- RECORD SET
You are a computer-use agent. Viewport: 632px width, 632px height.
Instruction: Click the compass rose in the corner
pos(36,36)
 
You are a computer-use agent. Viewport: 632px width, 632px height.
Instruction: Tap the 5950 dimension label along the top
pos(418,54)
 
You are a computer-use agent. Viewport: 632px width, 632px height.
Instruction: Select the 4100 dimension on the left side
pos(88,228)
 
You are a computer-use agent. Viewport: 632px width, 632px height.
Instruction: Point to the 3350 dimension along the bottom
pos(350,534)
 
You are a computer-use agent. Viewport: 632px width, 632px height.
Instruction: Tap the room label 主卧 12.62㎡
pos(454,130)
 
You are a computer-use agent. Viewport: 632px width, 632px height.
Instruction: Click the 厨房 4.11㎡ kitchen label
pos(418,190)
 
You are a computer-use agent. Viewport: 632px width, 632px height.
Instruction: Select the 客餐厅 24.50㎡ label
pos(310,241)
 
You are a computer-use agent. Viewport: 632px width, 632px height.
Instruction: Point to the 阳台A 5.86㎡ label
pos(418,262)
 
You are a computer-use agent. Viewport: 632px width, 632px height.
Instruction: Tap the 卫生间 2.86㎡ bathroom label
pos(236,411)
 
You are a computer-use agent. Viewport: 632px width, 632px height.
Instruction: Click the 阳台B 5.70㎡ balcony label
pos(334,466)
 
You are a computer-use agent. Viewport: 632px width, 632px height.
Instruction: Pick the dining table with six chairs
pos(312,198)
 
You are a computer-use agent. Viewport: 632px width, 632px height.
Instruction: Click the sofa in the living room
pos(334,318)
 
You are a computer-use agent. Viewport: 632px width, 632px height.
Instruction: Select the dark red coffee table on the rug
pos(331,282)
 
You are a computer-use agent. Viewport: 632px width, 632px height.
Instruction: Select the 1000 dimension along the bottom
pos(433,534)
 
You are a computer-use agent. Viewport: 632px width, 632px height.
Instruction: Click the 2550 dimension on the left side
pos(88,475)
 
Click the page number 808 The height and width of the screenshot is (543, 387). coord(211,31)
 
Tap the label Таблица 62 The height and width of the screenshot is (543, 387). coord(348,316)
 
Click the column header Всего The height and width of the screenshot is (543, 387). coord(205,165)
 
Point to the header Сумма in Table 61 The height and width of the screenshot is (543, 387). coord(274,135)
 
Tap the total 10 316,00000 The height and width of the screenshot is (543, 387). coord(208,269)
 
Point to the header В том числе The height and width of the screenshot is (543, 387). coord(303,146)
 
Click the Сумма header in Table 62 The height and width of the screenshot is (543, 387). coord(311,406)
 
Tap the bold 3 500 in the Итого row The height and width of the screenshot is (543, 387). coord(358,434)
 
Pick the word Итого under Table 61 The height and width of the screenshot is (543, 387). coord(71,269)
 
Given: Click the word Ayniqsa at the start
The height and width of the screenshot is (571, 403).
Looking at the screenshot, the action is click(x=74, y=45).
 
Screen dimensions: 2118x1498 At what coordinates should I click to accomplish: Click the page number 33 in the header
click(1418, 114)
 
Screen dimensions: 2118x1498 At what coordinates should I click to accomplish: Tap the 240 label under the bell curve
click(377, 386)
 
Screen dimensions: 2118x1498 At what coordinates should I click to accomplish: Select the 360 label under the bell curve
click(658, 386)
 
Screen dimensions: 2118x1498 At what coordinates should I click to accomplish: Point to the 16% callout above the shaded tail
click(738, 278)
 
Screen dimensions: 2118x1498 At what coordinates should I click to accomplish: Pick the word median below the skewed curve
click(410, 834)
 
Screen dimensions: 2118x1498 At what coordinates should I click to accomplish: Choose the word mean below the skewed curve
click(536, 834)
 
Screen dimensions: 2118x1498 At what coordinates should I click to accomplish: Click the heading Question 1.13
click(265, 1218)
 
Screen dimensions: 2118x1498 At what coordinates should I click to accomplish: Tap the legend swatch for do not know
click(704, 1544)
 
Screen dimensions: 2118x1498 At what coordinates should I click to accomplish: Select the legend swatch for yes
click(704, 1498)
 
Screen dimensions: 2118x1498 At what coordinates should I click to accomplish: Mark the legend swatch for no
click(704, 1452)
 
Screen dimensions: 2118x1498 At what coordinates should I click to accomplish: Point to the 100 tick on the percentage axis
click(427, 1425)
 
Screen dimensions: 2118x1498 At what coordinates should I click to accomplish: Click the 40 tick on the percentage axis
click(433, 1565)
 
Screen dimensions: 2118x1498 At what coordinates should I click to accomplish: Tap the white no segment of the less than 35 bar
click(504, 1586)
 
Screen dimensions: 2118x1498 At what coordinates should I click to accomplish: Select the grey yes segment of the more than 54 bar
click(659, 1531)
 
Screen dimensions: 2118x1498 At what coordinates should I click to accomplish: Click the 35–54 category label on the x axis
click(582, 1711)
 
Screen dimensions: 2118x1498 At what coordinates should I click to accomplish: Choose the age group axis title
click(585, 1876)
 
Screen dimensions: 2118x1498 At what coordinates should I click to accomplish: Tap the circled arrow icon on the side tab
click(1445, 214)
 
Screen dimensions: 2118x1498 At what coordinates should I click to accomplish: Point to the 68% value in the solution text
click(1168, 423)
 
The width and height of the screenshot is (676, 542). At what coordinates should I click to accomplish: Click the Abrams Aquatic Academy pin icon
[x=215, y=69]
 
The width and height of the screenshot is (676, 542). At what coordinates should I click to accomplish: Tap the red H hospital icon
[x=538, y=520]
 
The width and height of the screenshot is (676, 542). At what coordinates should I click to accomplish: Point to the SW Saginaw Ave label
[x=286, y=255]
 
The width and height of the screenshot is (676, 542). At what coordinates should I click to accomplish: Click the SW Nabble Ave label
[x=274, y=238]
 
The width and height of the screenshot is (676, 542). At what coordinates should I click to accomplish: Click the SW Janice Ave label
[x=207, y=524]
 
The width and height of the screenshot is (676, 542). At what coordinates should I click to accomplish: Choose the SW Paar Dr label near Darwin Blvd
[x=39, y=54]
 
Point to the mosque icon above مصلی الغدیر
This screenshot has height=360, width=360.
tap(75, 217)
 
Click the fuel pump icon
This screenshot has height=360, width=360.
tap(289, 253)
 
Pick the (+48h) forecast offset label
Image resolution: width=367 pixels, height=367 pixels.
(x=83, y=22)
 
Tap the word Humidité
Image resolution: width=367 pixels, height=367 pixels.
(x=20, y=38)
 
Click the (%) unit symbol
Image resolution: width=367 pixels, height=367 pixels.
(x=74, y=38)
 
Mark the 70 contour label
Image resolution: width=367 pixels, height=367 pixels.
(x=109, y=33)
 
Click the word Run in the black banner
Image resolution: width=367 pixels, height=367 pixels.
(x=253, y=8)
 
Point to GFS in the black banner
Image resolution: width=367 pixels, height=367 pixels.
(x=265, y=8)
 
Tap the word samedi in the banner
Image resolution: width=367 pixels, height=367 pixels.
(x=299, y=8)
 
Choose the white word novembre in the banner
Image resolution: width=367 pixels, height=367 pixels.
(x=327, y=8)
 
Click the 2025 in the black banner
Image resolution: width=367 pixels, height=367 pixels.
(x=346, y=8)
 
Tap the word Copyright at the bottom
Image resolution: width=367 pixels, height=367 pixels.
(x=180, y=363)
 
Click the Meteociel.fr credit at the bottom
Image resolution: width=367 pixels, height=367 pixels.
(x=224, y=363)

- TO DO
Copy out the stretch of the listing above from the line containing "the side tab" through the line containing "[x=286, y=255]", both lines included and requests kept, but shift each click coordinate in the answers by adding 35 to it. Give only those lines.

- COMPLETED EXERCISE
Screen dimensions: 2118x1498 At what coordinates should I click to accomplish: Tap the circled arrow icon on the side tab
click(1480, 249)
 
Screen dimensions: 2118x1498 At what coordinates should I click to accomplish: Point to the 68% value in the solution text
click(1203, 458)
 
The width and height of the screenshot is (676, 542). At what coordinates should I click to accomplish: Click the Abrams Aquatic Academy pin icon
[x=250, y=104]
 
The width and height of the screenshot is (676, 542). At what coordinates should I click to accomplish: Tap the red H hospital icon
[x=573, y=555]
 
The width and height of the screenshot is (676, 542). At what coordinates should I click to accomplish: Point to the SW Saginaw Ave label
[x=321, y=290]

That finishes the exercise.